The distance of wells P-4, P-8, P-11 and P-14 to the old municipal landfill explains some of the variation in the parameters of water quality, but in an opposite direction to the gradient described for agricultural land (Figure 4). The influence in water quality is due to the location of these wells in the same direction of groundwater flow through the fractured aquifer. The presence of mercury (3 to 67 times exceeding the maximum permissible limits) in the fractured aquifer (P-4 > P-14 > P-1 > P-8) has not a well identified origin; however, in the case of P-4 and P-8, its presence can be associated to the leachate migration from the old municipal landfill, since these wells are located at a short distance in the same direction of groundwater flow.
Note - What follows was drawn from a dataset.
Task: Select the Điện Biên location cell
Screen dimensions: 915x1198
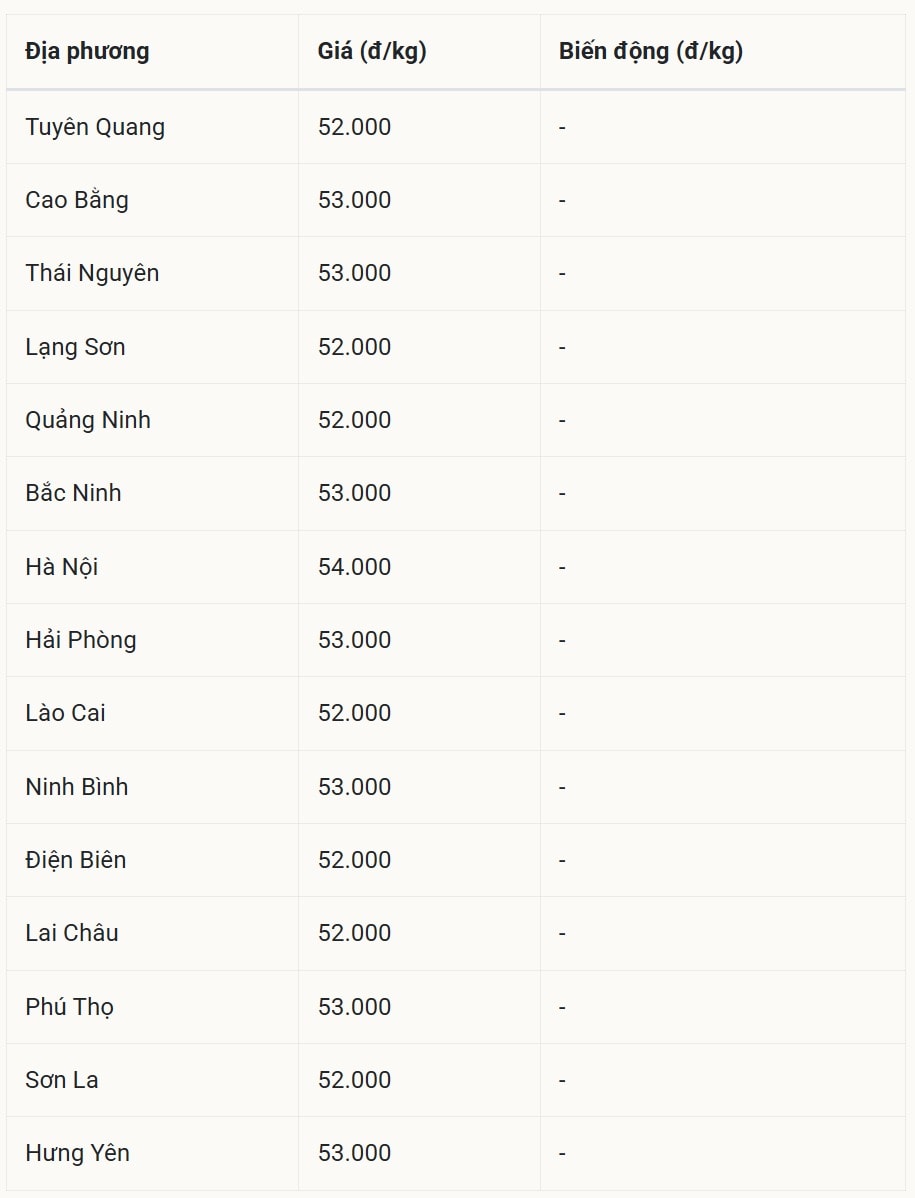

Additionally, in a previous study, [33] reported that methyl mercury could originate from microbial metabolism, as well as by chemical processes that not necessarily include microorganisms. Although, they report that anthropogenic activity such as leaching infiltration from landfills and from wastewater, these can be the sources of this pollutant. The presence of mercury in wells P-1 and P-14, is possibly due to the use of pesticides in agriculture land however, this remains under study. The two wells affected by barium (Ba-2, Ba-3) have a very clear source, since they are located in the barite mill facilities. Therefore, the high fracturing of rocks is favoring the infiltration of this contaminant through the fractured aquifer (average depth of 21 m). Although the water movement through fractures facilitates the migration of contaminants, barium was not detected in other wells due to the low solubility of barite.

6. Conclusions

In this study we concluded that natural conditions of the study area and anthropogenic activities exerted influence on superficial and groundwater quality. Water quality is affected by the following factors: a) water-rock interaction; b) permeability and water table depth; c) distance from wells to point sources (old municipal landfill, pig farms, barite mill) and diffuse (agricultural land, septic tanks and latrines). There are two aquifers that are hydraulically interconnected through their fractures and pores, respectively, allowing water to flow in SW-NE direction. Moreover, surface water is connected to the porous aquifer due to its high permeability that drains in the same direction.

The presence of some minerals (anhydrite) in the fractured aquifer is due to the slow dissolution of rocks, while evaporation favors the precipitation of other minerals (aragonite, calcite, dolomite) that predominates in the porous aquifer, as well as in the Pablillo River. The anthropogenic influence on the water quality is defined through the change from native bushland to agricultural areas, which have affected the quality in wells located in the porous aquifer and the Pablillo River. In addition, the presence of septic tanks and latrines also affects the water quality in the porous aquifer. It was more difficult to find a direct relationship between the pollution sources and contaminated wells in the fractured aquifer. However, the groundwater flows from pollution sources through contaminated wells, which allows determining that the old municipal landfill, pig farms, as well as the barite mill, exert influence on the contaminants detected.

Therefore, we recommend: 1) To place an impermeable layer over the old municipal landfill that prevents the contact of the wastes with rainwater, decreasing leachate infiltration, 2) to control the type of plants to grow, using saline plant tolerants, and irrigate them with water extracted far from the old municipal landfill, 3) to substitute latrines by modern sanitary facilities that transport their wastewater to a wastewater treatment plant, which is located at a few kilometers in NE direction, and 4) to take environmental measures in the barite mill facilities, protecting their mineral from weathering.

7. Acknowledgements

Thanks to the National Council of Science and Technology (Consejo Nacional de Ciencia y Tecnología, Conacyt) for the scholarship number 159971; to the projects Conacyt-Conafor CO1 6231, Paicyt and Promep-2009- 2011 for financial support.


Conflicts of Interest

The authors declare no conflicts of interest.